The Vanguard S&P 500 Index ETF is a simple S&P 500 index fund. But investing in the S&P 500 index is the most predictable way to build wealth, provided you're willing to invest for the long term and stay invested through the market's ups and downs. The S&P 500 index is made up of 500 of the largest, most successful companies in the U.S., representing more than 80% of the American stock market.

Investing in Vanguard's S&P 500 ETF automatically makes you an investor in all 500 of those companies, which span all 11 stock market sectors. As of Feb. 28, 2022, the fund's five largest holdings were:

1. Apple

2. Microsoft

3. Google parent company Alphabet

4. Amazon

5. Tesla

Over the past 50 years, the index has produced average annual returns of about 10%, though actual returns in a given year can vary significantly. Some years, the index loses value, though the odds of gains are higher than the odds of losses in any given year. Between 1972 and 2021, the index has had positive returns in 41 out of 50 years.

But if you want Vanguard's S&P 500 ETF to make you a millionaire, your best bet is to ignore what the S&P 500 does during any single year. Practicing dollar-cost averaging -- which means you invest on a regular schedule, regardless of the stock market's performance -- and allowing your money to compound is a reliable way to generate wealth.

If you'd started with a $500 investment in the S&P 500 index back in 1982 and consistently invested $500 a month, you'd have nearly $3 million today. Not too shabby, considering you invested just $240,500.

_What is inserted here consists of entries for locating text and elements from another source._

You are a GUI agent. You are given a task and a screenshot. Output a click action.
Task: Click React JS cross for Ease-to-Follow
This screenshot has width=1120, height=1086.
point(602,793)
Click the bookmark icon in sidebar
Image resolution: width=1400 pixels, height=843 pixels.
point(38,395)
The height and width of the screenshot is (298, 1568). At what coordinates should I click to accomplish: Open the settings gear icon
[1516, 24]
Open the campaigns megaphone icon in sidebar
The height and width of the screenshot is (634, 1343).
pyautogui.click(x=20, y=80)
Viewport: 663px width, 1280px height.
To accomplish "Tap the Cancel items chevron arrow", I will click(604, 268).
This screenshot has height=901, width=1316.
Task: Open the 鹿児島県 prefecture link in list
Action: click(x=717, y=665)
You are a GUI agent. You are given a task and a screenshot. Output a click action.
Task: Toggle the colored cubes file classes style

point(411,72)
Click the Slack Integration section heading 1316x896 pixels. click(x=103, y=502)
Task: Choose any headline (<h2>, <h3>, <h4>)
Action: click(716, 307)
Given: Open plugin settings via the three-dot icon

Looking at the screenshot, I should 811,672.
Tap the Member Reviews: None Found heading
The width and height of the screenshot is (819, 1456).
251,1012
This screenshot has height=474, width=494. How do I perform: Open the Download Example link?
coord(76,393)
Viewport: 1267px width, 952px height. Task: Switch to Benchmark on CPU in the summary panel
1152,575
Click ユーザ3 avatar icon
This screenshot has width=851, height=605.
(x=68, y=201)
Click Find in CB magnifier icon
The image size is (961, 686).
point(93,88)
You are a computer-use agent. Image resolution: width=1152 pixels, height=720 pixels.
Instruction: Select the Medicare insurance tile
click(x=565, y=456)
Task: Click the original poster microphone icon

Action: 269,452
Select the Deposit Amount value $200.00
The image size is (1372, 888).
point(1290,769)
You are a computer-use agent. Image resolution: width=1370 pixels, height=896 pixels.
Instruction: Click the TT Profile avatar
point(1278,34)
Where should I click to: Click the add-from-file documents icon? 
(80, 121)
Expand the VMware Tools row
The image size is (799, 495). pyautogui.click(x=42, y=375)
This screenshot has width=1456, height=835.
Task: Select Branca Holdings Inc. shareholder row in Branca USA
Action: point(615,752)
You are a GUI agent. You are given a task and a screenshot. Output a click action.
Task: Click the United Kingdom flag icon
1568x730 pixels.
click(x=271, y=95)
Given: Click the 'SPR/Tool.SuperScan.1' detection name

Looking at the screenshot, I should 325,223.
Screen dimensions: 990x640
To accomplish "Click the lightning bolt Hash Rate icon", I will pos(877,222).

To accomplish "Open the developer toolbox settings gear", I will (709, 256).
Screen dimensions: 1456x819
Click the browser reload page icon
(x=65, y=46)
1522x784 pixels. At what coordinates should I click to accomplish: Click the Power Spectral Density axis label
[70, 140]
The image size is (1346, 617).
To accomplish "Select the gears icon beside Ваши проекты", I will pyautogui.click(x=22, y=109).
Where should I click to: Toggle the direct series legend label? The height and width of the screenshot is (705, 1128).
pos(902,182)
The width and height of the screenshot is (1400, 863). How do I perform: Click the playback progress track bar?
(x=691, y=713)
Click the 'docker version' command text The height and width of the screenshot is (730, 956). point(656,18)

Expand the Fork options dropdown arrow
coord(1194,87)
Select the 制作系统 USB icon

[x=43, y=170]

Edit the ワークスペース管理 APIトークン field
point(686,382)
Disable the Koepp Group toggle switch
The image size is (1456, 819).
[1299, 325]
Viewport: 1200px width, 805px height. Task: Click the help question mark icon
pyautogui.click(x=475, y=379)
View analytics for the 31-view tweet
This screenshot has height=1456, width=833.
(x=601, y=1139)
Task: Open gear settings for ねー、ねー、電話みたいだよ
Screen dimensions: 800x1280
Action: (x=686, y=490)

Famed billionaire Warren Buffett has said that investing in a low-cost S&P index fund is the best way for most investors to build wealth. Vanguard's S&P 500 ETF has some of the lowest fees you can find. Its expense ratio is just 0.03%, meaning you'd spend just $3 of a $10,000 investment on fees.

How do you invest in the Vanguard S&P 500 ETF?

Because Vanguard S&P 500 is an ETF, you can buy and sell shares with a brokerage account, just as you would an individual stock. But if you really want to capitalize on those gains, using your Roth IRA to buy Vanguard's S&P 500 ETF is a smart move.

With a Roth IRA, you never get a tax break on the money you contribute. But your growth and withdrawals are completely tax-free, assuming you wait until you're 59 1/2 and have had the account for at least five years. The $3 million you'd have after 40 years in the example above would be 100% yours in retirement.

If you want the Vanguard S&P 500 ETF, or any investment, to make you a millionaire retiree, it's essential that you start ASAP. Time is the most powerful weapon you have as an investor. Don't delay, even if you don't have much money to start with.